Swedish e-leg fiasco

Since the rather public display of identity fraud via Telia’s e-leg a couple of weeks ago, it is interesting to do some more digging, and what a better place to start than with the Swedish e-leg? Apparently the architecture will be using SAML federation, i.e. they have a relationship that they trust each other. Every ticket includes an identity (a SAML assertion) it is digitally signed but the signing is not embedded in the SAML assertion.  The YouTube video below describes this specific inherent weaknesses in SAML, but clearly (and hopefully) these issues have now been fixed. However according to the speaker (questions at the end) the signature signing standard in SAML is very complex, and there are not many that really understand it fully enough to implement properly. The main problem seems to be the way the signature is separate from the SAML assertion. [youtube=http://youtu.be/RHIkb9yEV1k] If the vulnerabilities mentioned from 2012 have been fixed, there is in any case potentially integrity issues for customers with the Swedish e-leg implementation, namely: You can’t see what you are signing!

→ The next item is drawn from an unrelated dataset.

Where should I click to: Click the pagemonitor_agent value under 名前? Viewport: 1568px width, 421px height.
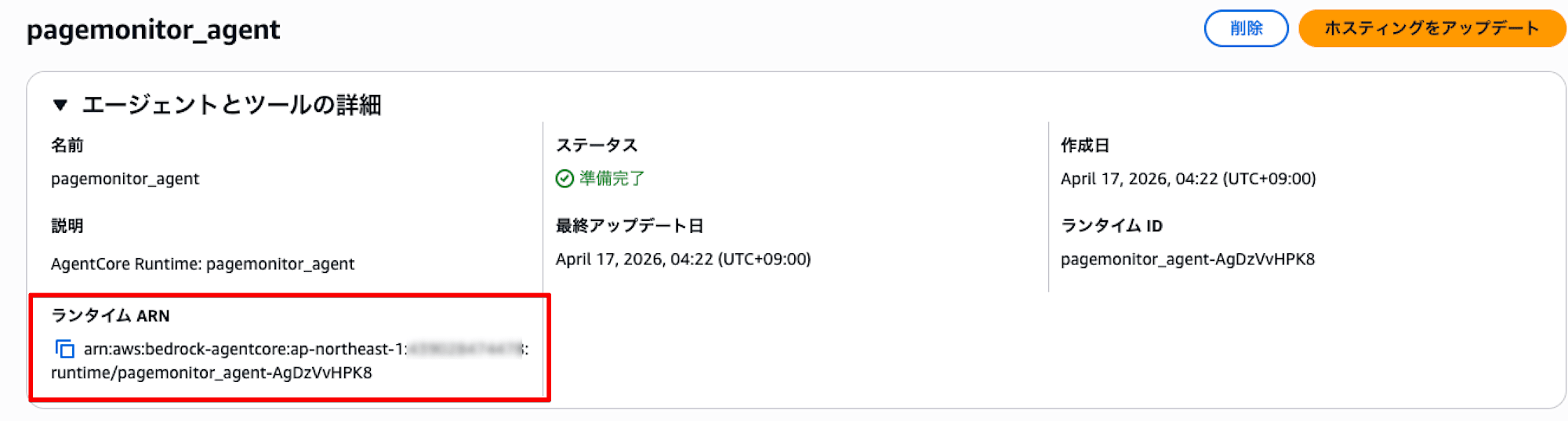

  • What you will see in the web-browser has a very weak connection to what you are signing. What this means is that your digital signature is not encapsulated with the text you are signing online, i.e. your signature and text are not married. I could leave the rest to your imagination, but I’ll give you one risk just to start with, and that is a Man-in-the-browser (MitB) trojan changes the content in the browser.

What you do maybe not be exactly what you expect!

  • This is exactly it, the customer… well that could be you, can potentially be ‘lured’ into signing something that you were not expecting to sign.  It is likely that the e-leg service works so that the identification of a user leads to a legitmate transaction. However this could be a logon to a service or digital signing of a transaction. There are other services available today that differentiate a signing transaction from a logon request. Swedish e-leg does not differentiate these two different transactions.

However, now the Myndigheten för samhällsskydd och beredskap (MSB) has published a summary report “Analys av informationssäkerheten i Svensk e-legitimation” (link broken, 2015-05-21). The detailed reports has been labelled as Secret.  However I guess that they are fixing all the potential security flaws, of just a couple I have named above. The thing that bothers me still is that even in the recommendations they are still fixated on using SAML for the infrastructure. Funny that this report came out though in the wake of the Telia e-leg identity fraud fiasco 😉 Have fun reading!